Hans D. Baumann is a German-American inventor and engineer. He has registered over 200 patents and produced 105 publications. He is known internationally as a valve specialist and is an expert on aerodynamic noise of gases and he is a frequent contributor to the NEWSMAX Magazine INSIDERS website.

Life
Baumann came to the United States from Germany in 1953, as an exchange student. He holds degrees from [Case Institute of Technology (now part of Case Western Reserve University)]
and Northeastern University, and earned a Ph.D. in Mechanical Engineering from Columbia Pacific University.

Baumann has worked as Chief Engineer at W. & T. Co., a valve supplier in Germany; Manager of Research & Development at Worthington S/A in France; Director of Engineering at Cashco, Inc., in the U.S.; Vice President of Masoneilan International, Inc.; and Senior Vice President of Technology for Fisher Controls.  In 1977, he founded H. D. Baumann Assoc., Ltd., manufacturing control valves; the company was subsequently acquired by Fisher Instruments, and is now part of Emerson Process Management.

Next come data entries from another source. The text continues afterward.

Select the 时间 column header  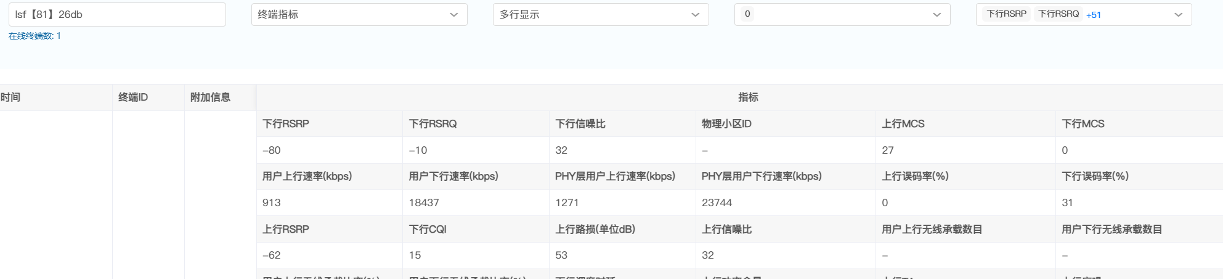[10, 98]
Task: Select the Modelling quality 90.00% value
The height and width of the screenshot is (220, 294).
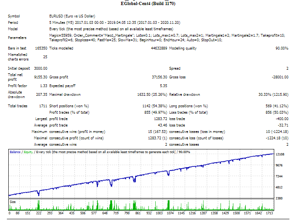Action: pyautogui.click(x=280, y=48)
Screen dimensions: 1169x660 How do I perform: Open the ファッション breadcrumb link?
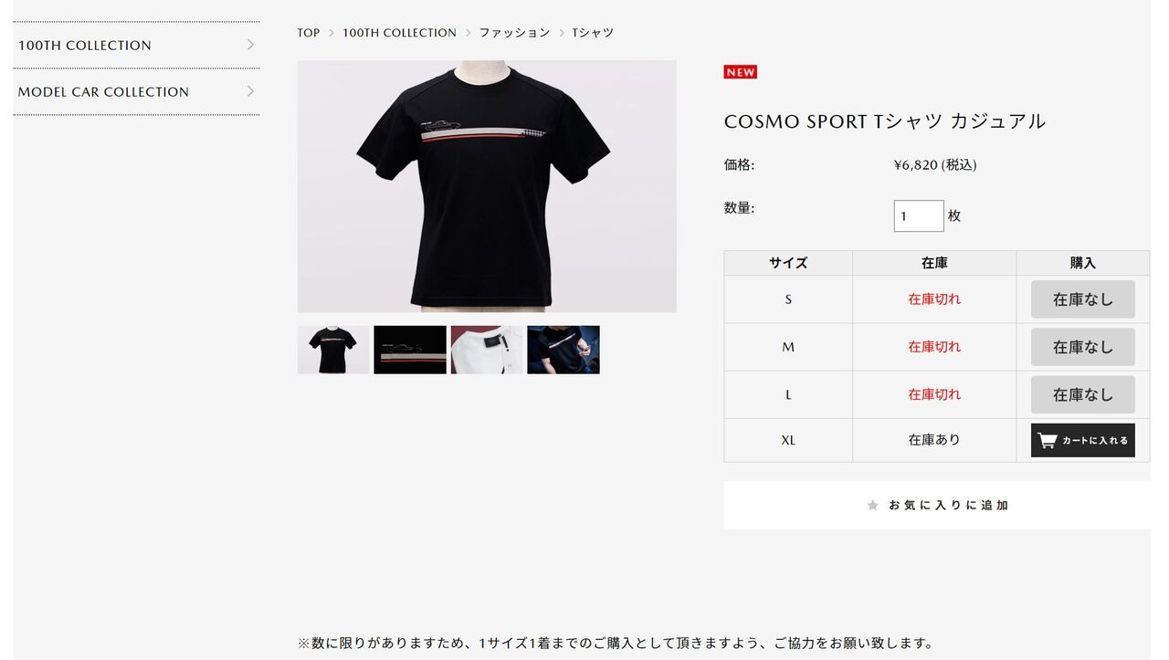pos(514,33)
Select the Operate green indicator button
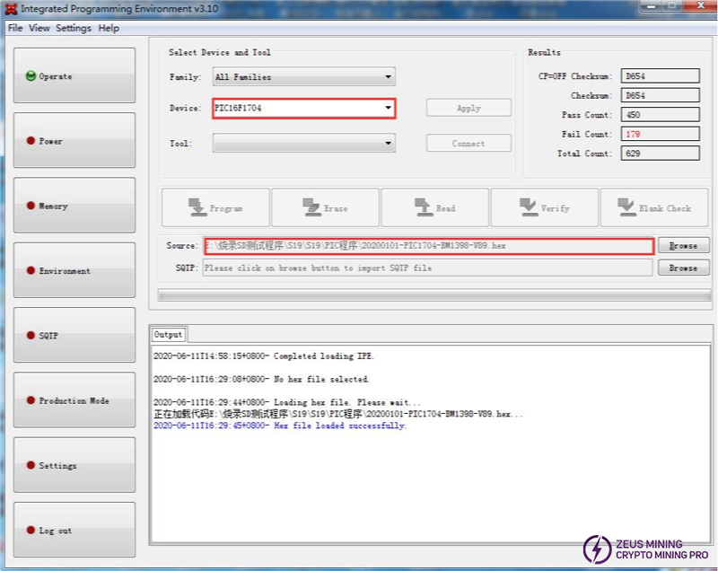Viewport: 718px width, 571px height. click(x=74, y=76)
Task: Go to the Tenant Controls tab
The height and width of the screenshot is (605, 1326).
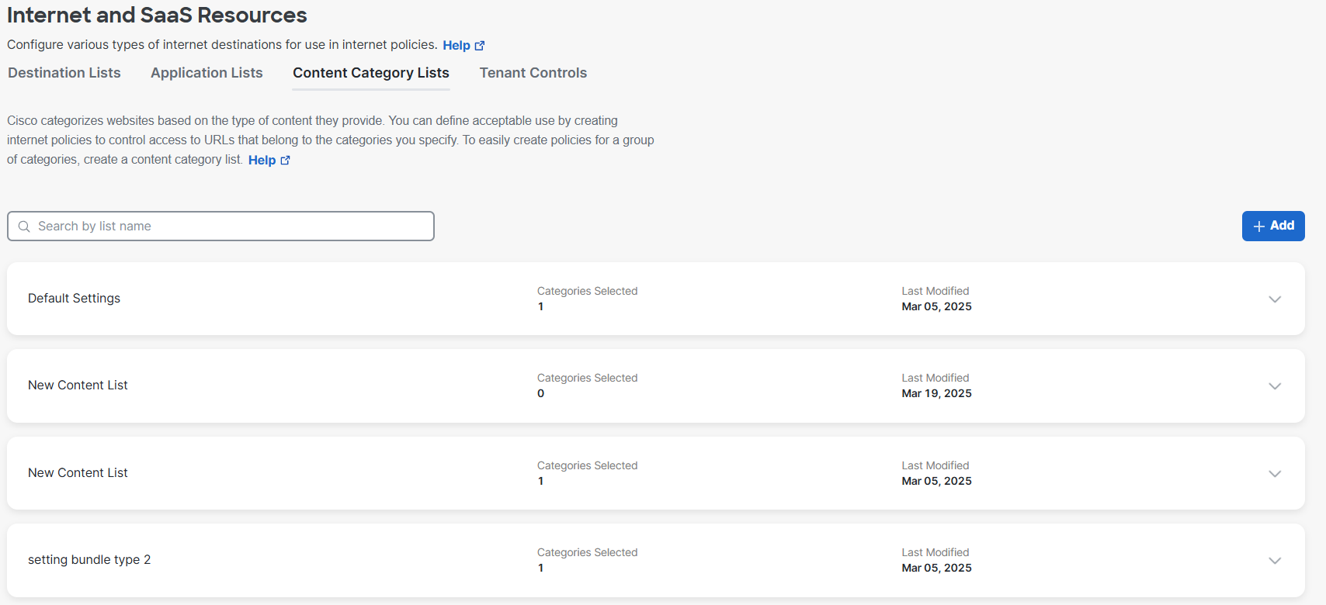Action: click(x=533, y=73)
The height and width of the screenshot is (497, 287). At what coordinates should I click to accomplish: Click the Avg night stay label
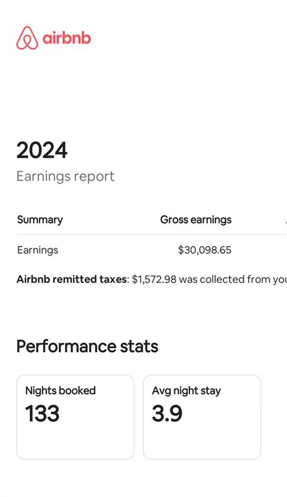[186, 390]
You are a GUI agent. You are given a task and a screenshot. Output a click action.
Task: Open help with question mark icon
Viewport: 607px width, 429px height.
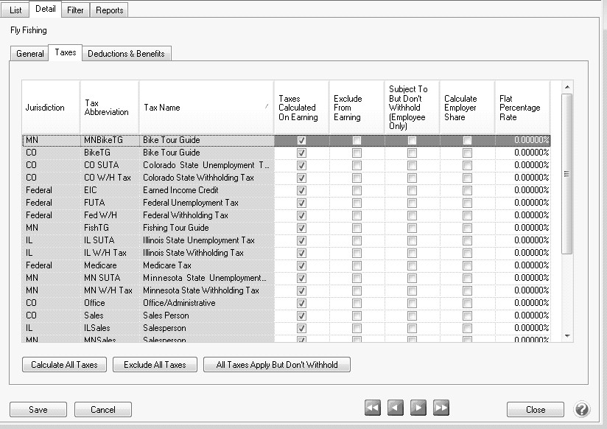pos(581,409)
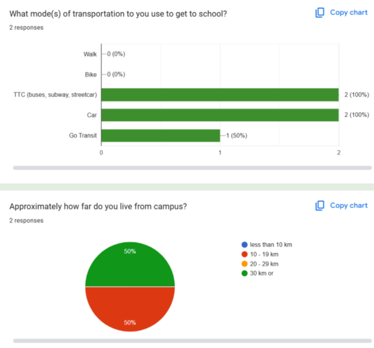This screenshot has width=374, height=348.
Task: Click copy icon for distance chart
Action: [320, 205]
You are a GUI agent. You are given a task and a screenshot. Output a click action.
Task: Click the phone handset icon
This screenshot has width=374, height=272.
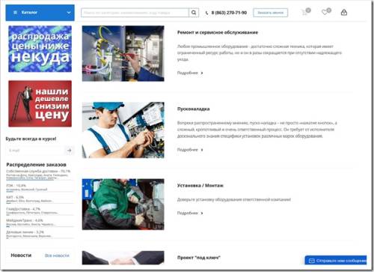(x=206, y=13)
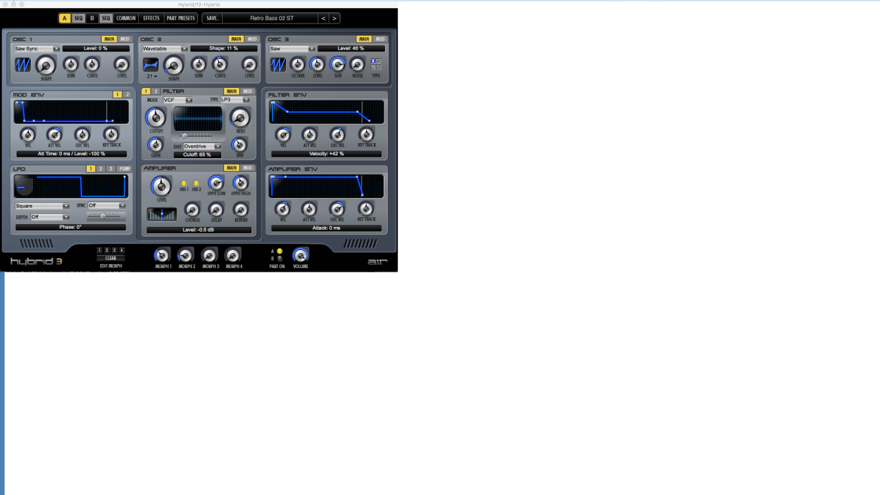Screen dimensions: 880x495
Task: Click the OSC 2 wavetable display icon
Action: [151, 65]
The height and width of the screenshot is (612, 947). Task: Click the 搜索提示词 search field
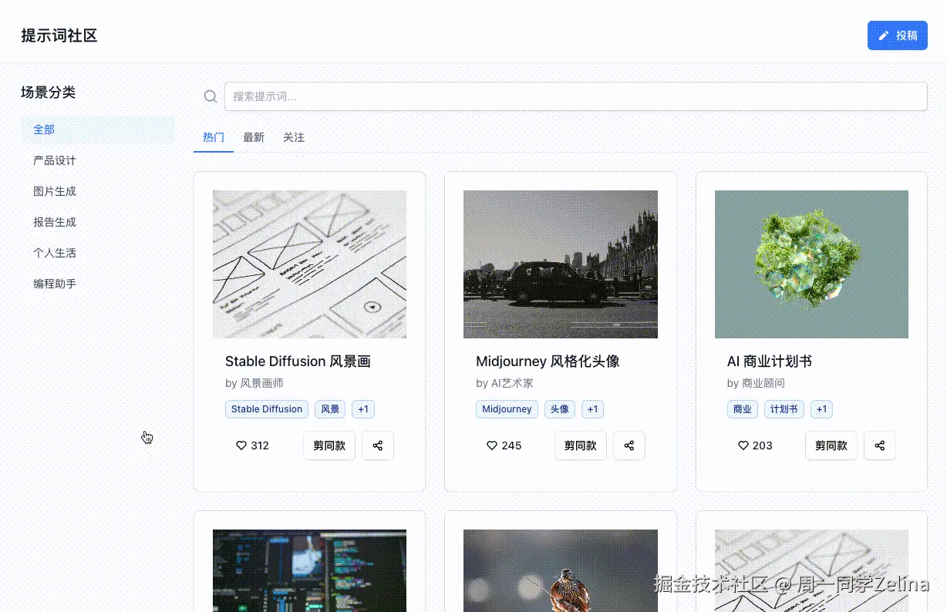576,96
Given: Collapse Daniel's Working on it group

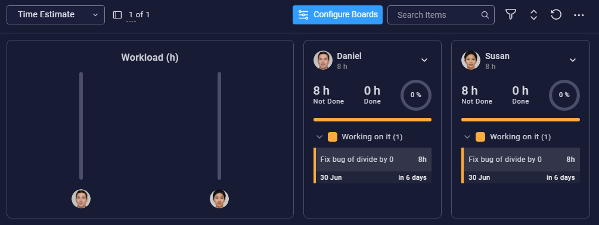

Baumann is a licensed Professional Engineer in four states and a member of Sigma Xi, the Scientific Research Society.

Awards
 Honorary Member of the International Society of Automation
 Inductee "Process Automation Hall of Fame"
 Life Fellow Member of the American Society mechanical Engineers.

Publications
 "Top-heavy management drains companies", InTech, May 2008
 "Outsourcing—Good or Evil?", Mechanical Engineering 
 Control Valve Primer: A User's Guide () 
 The Ideal Enterprise ().
 Hitler's Fate: The Final Story ().
 Building Lean Companies: How To Keep Companies Profitable As They Grow ()
 The Vanished Life of Eva Braun ()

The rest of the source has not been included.